With the end of syllabus week, most students have already spent several hundred dollars on bulky textbooks for their new classes. Coupled with the cost of tuition, living accommodation fees and food expenses, the often exorbitant prices associated with textbooks seem like the final straws that break the camel’s back. In a technologically savvy age, it’s time that we bring open sourcing to textbooks so that everyone can have access to course materials and can channel their fiscal resources to more immediate needs.

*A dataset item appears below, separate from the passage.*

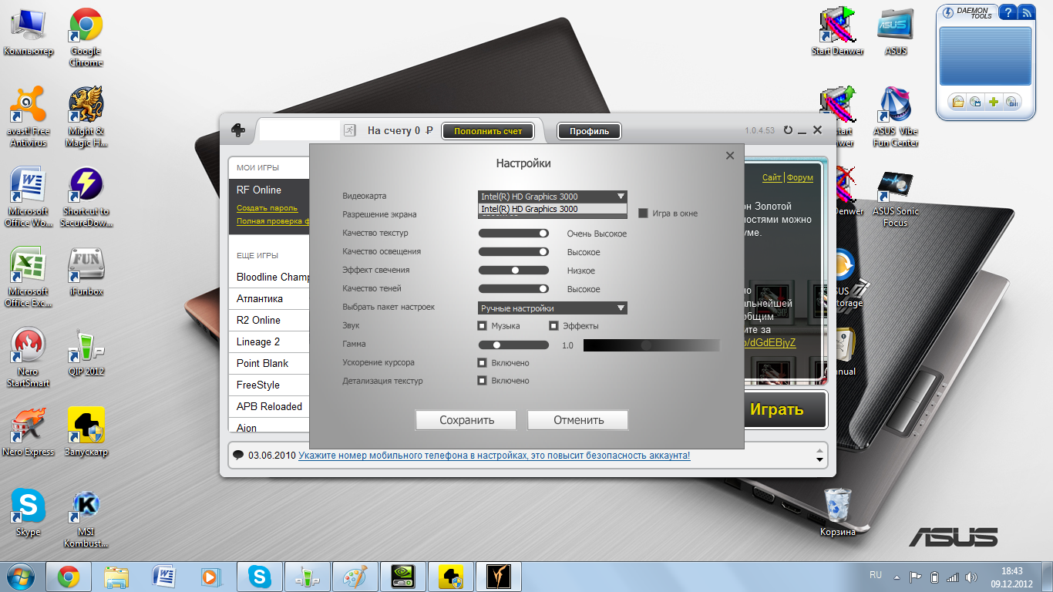Image resolution: width=1053 pixels, height=592 pixels.
Task: Enable the Музыка sound checkbox
Action: pyautogui.click(x=482, y=326)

According to recent research, the average textbook cost has risen 1,041 percent since 1977. With the average college student in the United States spending as much as $1,200 on textbooks throughout their college career, textbook companies must be stopped or, at least, significantly hindered from continuing such a trend. However, NBC believes that the trend will continue — especially since universities and schools require students to purchase textbooks. With high demand, companies which manufacture textbooks have no incentive to cut costs or provide subsidies. Instead, they are driven to increase the price tag since students are “captive consumers,” in that they are essentially required to purchase all textbooks mandated by the instructor.
For some students, the soaring costs of textbooks mean employing a frugal approach to deciding which classes they should take each semester. What results is a limit as to which classes financially-strained students can take — a phenomenon that is not right and desperately needs to be amended. However, even if students are not deterred from enrolling in the class, studies demonstrate that more and more students are simply opting not to purchase the textbook and instead search for an online version of the required textbook. While the latter option does not explicitly seem deleterious, online textbooks may not always be the correct version nor accurate representations of their physical counterpart.

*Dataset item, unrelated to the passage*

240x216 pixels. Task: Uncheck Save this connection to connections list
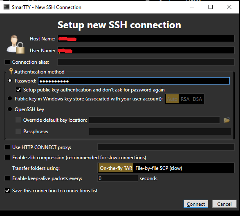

According to multiple students and parents, open source textbooks could be the solution to the rising costs of physical textbooks as well as to the “barriers of entry” that these costs impose. Open source was originally intended for software developers to make coding sets visible and amenable by anyone with a computer and an internet connection. In this way, any software developer from any part of the world could work on the same set of code. This dramatically revolutionized the way burgeoning software developers could learn from and contribute to the trade.
Applying the concept of open source to textbooks would solve most problems associated with high textbook costs. Open source textbooks are created under an open license, meaning they can be acquired electronically and are much more available to students with a budget. Because many instructors already base the sequence of their course around the required textbook, the introduction and mainstream utilization of open source textbooks would cause little to no inconvenience to professors.
Openstax, a non-profit that produces peer-reviewed and reputable online textbooks, claims to have saved over 700,000 students $66 million with open source textbooks. Furthermore, college students could save an average of $128 per course with open source books. And yet, OpenStax and other similar organizations seem to suffer fiscally, especially when tasked with new initiatives to bring more open source textbooks to more students throughout the globe.
It is time for policymakers and academia to help catalyze open source textbook growth as well as assuage the fiscal difficulties that non-profits like OpenStax deal with. With such support, all students can find solace in the acquisition of knowledge rather than becoming consumed with anxiety about whether or not they can afford their insurmountably expensive textbooks.